# Help me ID this crypt



## Chuukus (Sep 24, 2009)

I bought this plant as C. wendtii Tropica. A friend of mine want some tropica but I would feel bad if I gave him the wrong plant.

What do you guys think?


----------



## EDGE (Feb 28, 2004)

Looks like a wendtii 'Tropica' with that black marmorated submersed leaves


----------



## Chuukus (Sep 24, 2009)

Thanks for the quick reply, I know its hard to tell without a spathe and the bad picture.


----------



## Cvurb (May 23, 2010)

Yeah, I would also say it is Wendtii 'Tropica'
You have a super healthy plant there, what is you substrate?

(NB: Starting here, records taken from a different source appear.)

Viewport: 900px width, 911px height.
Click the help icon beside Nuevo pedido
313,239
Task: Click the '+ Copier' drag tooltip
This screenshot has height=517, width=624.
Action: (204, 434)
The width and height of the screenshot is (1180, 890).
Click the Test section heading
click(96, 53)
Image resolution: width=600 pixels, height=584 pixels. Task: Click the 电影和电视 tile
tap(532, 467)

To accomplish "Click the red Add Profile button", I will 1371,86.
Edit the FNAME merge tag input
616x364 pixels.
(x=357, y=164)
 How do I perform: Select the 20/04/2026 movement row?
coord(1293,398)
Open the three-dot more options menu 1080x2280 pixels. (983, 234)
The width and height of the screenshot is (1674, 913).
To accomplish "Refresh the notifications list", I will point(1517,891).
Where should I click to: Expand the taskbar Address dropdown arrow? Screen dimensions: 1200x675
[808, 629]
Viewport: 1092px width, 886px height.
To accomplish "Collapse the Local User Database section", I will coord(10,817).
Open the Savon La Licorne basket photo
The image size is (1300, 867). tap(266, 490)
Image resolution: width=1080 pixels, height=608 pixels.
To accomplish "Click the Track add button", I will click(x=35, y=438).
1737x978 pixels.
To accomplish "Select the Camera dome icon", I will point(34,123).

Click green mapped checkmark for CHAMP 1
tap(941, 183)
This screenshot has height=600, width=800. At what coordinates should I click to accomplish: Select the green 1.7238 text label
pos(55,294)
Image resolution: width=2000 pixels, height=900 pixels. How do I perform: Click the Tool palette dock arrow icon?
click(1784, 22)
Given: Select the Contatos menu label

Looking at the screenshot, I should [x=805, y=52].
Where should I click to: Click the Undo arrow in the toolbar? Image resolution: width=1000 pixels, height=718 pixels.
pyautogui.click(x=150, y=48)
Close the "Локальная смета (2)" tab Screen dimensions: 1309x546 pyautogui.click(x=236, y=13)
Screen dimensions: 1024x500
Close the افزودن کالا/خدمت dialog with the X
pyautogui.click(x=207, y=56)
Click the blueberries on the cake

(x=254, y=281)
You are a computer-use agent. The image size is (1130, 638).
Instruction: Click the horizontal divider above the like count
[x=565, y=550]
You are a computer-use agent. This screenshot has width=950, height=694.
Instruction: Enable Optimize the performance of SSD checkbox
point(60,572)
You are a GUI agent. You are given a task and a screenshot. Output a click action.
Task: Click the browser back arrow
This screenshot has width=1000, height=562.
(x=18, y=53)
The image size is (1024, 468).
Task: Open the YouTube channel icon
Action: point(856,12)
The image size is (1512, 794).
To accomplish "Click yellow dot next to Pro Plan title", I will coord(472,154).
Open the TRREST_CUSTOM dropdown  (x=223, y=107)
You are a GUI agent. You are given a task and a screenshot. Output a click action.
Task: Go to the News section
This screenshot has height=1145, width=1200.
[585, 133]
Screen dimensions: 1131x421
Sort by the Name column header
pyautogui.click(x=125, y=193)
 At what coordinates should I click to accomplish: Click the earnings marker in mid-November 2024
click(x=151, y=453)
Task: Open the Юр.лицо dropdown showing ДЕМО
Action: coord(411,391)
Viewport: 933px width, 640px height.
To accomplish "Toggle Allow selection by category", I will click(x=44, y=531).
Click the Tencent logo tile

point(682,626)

Can't wait for mine to get that big!


----------



## Chuukus (Sep 24, 2009)

My substrate is a 40 lb bag of oil dry. I payed $4 per bag at the auto parts store. I mixed in a few cupfulls of mineralized soil and a scoop of fritted trace elements.

I know its not the uasual substrate but it grows crypts and swords like you wouldnt believe.


----------



## Cvurb (May 23, 2010)

Sounds awesome lol! I'm using Sand and Cactus dirt for mine  Just planted it, and I already see a lot of new growth!


----------